Mussolini è uscito dalla assemblea con la faccia pallidissima, tremante di collera, mettendosi l'indice in bocca. Pareva dicesse: ci vedremo!
Egli è corso in stamperia, in via Paolo da Cannobio, e con la testa incendiata si è messo senza indugio a scrivere il suo commento. "Espulso? Se io volessi fare una questione di procedura, avrei diritto di mettere in dubbio la legittimità del voto, chiedere anzi se un voto, vero e proprio, ci sia stato, dato il modo col quale la discussione è proceduta dal principio alla fine, diretta in un modo sfacciatamente parziale, dall'assessore Schiavi. Ma io accetto il fatto compiuto. Mi ritengo espulso. La storia del socialismo italiano non ha nelle sue pagine, più o meno gloriose, una esecuzione più sommaria, più inquisitoriale, più bestiale di quella che mi ha colpito. De Marinis, Bissolati e gli altri subirono la pena capitale nel grande dibattito di congresso e fu concesso loro amplissimo il diritto di difesa e l'accusa fu portata alla tribuna, documentata, esauriente.
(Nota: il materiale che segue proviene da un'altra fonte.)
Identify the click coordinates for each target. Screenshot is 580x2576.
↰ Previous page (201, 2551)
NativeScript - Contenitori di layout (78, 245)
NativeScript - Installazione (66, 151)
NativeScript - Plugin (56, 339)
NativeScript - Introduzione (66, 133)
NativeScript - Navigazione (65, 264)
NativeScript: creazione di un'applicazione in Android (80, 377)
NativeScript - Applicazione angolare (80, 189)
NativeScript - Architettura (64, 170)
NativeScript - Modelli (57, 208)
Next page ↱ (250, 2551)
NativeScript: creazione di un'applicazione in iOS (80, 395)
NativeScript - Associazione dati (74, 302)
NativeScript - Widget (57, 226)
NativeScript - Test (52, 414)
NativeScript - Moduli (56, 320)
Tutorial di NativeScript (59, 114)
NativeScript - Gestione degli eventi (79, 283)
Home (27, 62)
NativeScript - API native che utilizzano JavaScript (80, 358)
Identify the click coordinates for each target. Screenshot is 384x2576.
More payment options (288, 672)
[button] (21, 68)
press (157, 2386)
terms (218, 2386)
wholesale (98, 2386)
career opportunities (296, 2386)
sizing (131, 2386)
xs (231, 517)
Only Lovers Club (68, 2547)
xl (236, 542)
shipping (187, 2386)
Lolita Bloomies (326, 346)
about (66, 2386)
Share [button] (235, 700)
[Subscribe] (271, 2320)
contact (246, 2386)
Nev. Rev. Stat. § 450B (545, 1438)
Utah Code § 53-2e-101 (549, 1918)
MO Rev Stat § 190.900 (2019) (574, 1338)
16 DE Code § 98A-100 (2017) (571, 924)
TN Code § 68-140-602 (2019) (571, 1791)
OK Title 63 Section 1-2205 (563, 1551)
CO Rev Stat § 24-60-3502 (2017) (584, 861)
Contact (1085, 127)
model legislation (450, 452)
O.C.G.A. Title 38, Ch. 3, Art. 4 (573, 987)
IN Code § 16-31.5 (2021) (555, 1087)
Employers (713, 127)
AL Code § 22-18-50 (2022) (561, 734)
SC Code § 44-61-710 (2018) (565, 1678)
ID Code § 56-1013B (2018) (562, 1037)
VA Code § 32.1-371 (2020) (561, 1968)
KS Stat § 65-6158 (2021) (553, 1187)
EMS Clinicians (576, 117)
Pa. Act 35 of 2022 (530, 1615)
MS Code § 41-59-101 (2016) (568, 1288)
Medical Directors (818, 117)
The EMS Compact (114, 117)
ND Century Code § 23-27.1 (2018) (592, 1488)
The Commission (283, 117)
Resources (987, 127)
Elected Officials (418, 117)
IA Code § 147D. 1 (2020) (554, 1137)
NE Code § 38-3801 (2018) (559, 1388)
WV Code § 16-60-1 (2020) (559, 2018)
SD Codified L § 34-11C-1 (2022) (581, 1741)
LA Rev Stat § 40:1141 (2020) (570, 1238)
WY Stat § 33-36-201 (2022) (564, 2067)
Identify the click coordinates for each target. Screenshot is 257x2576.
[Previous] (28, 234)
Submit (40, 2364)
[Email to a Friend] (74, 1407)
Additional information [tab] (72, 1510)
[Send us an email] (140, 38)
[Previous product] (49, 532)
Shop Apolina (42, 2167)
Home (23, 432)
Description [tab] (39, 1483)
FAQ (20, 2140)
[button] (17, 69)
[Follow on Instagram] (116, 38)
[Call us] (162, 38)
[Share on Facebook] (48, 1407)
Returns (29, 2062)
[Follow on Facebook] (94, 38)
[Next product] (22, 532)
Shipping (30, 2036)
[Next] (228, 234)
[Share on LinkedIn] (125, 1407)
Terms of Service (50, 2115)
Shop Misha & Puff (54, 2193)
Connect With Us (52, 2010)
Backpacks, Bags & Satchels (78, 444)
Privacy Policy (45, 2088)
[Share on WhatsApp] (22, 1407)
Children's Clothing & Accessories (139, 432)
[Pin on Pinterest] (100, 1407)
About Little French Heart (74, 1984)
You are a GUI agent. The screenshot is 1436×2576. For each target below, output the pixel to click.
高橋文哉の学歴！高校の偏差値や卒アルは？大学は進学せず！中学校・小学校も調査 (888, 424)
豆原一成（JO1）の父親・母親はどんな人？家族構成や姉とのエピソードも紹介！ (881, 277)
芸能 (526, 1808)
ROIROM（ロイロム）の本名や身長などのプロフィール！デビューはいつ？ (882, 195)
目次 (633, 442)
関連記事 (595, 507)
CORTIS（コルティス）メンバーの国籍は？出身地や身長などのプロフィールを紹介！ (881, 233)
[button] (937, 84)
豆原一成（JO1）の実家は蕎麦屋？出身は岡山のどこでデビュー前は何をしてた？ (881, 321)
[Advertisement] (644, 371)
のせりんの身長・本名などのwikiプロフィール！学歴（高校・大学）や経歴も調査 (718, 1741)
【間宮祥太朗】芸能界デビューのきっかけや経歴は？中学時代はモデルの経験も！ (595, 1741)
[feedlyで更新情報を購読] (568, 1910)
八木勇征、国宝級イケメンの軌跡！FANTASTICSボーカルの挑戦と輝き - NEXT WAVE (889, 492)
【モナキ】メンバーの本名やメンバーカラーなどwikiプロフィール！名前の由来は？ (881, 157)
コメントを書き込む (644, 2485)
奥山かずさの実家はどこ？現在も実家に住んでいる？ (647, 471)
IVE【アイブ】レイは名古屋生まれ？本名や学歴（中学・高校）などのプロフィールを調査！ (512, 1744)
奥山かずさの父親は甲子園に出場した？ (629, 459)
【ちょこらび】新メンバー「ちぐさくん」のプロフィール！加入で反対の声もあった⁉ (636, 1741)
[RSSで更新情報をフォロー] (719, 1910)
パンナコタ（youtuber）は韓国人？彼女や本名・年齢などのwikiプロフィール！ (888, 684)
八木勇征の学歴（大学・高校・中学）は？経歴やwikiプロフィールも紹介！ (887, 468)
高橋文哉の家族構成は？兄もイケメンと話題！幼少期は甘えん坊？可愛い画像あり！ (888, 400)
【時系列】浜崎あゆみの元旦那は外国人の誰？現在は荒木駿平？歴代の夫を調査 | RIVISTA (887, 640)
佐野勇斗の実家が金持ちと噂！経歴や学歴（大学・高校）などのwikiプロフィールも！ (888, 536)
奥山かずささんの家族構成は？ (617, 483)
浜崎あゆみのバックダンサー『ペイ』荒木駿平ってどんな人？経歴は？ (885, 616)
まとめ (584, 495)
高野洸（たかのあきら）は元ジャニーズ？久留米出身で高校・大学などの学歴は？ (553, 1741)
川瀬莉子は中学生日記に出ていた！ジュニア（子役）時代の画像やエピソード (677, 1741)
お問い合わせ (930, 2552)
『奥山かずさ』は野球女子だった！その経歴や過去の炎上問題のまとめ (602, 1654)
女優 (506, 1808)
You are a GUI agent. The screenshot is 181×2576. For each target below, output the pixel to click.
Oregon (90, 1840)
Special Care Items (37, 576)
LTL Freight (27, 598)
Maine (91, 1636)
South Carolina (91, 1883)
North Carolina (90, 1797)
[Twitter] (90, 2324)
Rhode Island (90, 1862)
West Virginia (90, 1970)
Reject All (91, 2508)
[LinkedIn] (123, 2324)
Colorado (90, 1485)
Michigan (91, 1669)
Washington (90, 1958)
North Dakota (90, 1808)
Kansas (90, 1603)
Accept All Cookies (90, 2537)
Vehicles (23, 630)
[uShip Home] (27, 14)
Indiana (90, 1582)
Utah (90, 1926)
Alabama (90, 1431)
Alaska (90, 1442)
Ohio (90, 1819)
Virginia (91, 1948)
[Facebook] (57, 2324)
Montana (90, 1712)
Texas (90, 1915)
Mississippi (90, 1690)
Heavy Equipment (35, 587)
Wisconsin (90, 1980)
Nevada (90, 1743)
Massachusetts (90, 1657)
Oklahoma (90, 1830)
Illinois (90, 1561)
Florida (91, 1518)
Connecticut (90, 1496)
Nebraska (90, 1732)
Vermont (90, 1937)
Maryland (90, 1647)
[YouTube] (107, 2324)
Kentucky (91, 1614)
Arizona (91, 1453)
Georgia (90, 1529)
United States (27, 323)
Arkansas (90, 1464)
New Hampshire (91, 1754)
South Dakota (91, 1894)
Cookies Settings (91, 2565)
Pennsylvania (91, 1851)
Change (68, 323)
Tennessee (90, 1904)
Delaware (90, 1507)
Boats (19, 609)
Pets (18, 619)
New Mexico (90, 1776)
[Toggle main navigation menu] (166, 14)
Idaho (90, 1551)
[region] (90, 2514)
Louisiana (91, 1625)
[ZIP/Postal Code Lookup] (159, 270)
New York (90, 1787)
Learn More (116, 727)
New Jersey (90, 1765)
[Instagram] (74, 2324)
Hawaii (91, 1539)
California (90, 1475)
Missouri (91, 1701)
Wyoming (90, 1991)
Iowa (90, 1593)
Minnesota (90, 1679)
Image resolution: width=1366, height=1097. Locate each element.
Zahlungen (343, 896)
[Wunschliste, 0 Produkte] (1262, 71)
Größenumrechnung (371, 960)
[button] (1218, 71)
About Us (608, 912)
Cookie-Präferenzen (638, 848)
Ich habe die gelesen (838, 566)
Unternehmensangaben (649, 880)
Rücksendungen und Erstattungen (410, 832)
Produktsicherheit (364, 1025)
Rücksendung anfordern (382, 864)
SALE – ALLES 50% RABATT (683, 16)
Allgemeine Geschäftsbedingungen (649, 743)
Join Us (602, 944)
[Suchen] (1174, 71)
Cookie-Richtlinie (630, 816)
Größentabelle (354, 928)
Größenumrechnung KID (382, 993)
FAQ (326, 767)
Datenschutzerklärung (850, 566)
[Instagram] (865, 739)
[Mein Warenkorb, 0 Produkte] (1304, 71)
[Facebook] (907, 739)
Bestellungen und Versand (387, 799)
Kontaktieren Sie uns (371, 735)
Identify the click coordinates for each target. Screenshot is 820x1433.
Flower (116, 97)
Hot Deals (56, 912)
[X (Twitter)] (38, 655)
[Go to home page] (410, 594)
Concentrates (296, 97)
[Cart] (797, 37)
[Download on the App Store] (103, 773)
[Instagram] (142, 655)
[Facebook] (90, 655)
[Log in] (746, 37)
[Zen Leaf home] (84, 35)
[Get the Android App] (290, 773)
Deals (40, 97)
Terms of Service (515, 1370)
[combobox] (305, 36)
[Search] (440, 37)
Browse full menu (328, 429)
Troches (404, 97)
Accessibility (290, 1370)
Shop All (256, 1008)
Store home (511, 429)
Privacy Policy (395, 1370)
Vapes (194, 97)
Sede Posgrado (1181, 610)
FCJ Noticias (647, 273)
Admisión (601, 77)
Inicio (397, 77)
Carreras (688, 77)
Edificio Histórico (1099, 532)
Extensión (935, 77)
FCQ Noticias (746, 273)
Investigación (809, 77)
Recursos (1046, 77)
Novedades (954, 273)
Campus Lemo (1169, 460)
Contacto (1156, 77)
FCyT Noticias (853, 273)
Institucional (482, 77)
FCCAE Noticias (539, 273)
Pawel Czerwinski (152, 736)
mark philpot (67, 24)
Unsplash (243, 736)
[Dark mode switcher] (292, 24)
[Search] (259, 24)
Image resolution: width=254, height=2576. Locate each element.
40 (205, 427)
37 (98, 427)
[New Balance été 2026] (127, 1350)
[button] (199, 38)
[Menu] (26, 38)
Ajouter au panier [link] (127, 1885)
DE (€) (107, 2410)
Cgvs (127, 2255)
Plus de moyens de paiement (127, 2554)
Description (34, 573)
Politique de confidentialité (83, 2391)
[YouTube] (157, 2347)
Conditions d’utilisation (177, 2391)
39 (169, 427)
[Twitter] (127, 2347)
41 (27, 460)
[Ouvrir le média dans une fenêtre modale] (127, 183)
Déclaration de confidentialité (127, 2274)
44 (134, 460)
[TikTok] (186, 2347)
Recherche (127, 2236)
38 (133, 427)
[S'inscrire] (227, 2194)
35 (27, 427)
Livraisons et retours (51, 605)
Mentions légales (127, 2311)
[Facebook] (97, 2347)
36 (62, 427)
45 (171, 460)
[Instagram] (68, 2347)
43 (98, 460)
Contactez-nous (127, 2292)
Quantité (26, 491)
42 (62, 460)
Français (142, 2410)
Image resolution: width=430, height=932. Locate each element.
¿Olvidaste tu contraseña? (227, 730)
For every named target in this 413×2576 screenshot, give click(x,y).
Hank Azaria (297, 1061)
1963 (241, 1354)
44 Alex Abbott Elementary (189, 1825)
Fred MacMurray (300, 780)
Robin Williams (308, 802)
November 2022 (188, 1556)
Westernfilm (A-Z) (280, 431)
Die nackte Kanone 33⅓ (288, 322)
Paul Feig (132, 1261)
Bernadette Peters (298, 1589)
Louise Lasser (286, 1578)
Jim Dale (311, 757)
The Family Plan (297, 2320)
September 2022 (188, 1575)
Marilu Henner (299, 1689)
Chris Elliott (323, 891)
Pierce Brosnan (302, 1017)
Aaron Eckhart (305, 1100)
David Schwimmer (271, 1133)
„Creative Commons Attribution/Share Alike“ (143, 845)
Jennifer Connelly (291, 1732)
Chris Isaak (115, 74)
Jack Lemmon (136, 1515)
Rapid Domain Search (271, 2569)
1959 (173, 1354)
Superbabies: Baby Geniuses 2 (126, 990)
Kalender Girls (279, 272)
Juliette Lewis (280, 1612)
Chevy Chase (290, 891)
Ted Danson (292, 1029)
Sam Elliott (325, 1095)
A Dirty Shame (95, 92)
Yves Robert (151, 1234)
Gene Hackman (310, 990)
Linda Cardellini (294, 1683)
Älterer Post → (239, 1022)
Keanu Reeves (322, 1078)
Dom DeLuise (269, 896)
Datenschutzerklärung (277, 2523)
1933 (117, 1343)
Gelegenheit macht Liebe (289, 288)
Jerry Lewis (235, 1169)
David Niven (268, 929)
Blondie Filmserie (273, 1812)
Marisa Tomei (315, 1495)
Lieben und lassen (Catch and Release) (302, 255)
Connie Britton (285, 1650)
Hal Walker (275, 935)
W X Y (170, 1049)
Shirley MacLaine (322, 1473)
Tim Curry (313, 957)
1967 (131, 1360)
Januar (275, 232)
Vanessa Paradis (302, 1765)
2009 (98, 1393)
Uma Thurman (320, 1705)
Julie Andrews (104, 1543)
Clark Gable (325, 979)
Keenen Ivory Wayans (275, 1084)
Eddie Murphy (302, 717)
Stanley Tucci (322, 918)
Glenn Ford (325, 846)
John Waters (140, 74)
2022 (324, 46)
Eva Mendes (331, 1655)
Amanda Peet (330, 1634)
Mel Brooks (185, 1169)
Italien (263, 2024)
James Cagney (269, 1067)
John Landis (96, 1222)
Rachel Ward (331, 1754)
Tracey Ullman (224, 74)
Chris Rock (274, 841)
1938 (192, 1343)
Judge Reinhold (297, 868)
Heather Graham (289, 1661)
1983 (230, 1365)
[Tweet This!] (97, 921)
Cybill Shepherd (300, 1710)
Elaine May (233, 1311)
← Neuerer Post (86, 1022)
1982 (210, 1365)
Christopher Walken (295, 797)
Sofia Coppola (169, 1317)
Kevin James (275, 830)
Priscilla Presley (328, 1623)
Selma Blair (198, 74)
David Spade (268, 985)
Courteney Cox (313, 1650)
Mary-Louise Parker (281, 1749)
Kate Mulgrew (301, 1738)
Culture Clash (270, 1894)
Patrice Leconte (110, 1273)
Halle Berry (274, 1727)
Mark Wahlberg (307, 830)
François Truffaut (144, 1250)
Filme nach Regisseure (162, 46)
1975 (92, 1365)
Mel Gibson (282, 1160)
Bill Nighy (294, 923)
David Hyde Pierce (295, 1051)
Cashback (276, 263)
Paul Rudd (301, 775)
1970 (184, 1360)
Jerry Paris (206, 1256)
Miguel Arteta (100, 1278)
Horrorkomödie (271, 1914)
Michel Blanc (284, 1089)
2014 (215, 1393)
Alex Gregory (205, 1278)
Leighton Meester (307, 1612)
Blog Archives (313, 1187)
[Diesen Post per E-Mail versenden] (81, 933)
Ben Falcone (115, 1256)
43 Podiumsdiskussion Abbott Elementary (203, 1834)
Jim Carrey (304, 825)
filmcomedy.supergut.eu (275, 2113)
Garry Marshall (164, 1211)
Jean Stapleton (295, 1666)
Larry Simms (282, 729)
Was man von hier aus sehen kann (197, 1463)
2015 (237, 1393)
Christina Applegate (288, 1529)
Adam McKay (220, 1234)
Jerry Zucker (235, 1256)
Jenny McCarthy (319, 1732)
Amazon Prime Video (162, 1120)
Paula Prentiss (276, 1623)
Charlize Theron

Per me, no. Si è fatto il processo per direttissima. Un buttafuori qualunque ha presentato l'ordine del giorno più radicale - senza nemmeno sostenerlo; mi si è concesso - dopo molti stenti - il diritto di esporre il mio pensiero; poi Lazzari invece di recare un atto di accusa, ha ripetuto la solita insinuazione vigliacca. Non si è affrontata la questione politica, non si è prospettata la questione morale. Nulla. Se la Giustizia socialista è questa, in verità, c'è da preferire quella del magistrato Allara.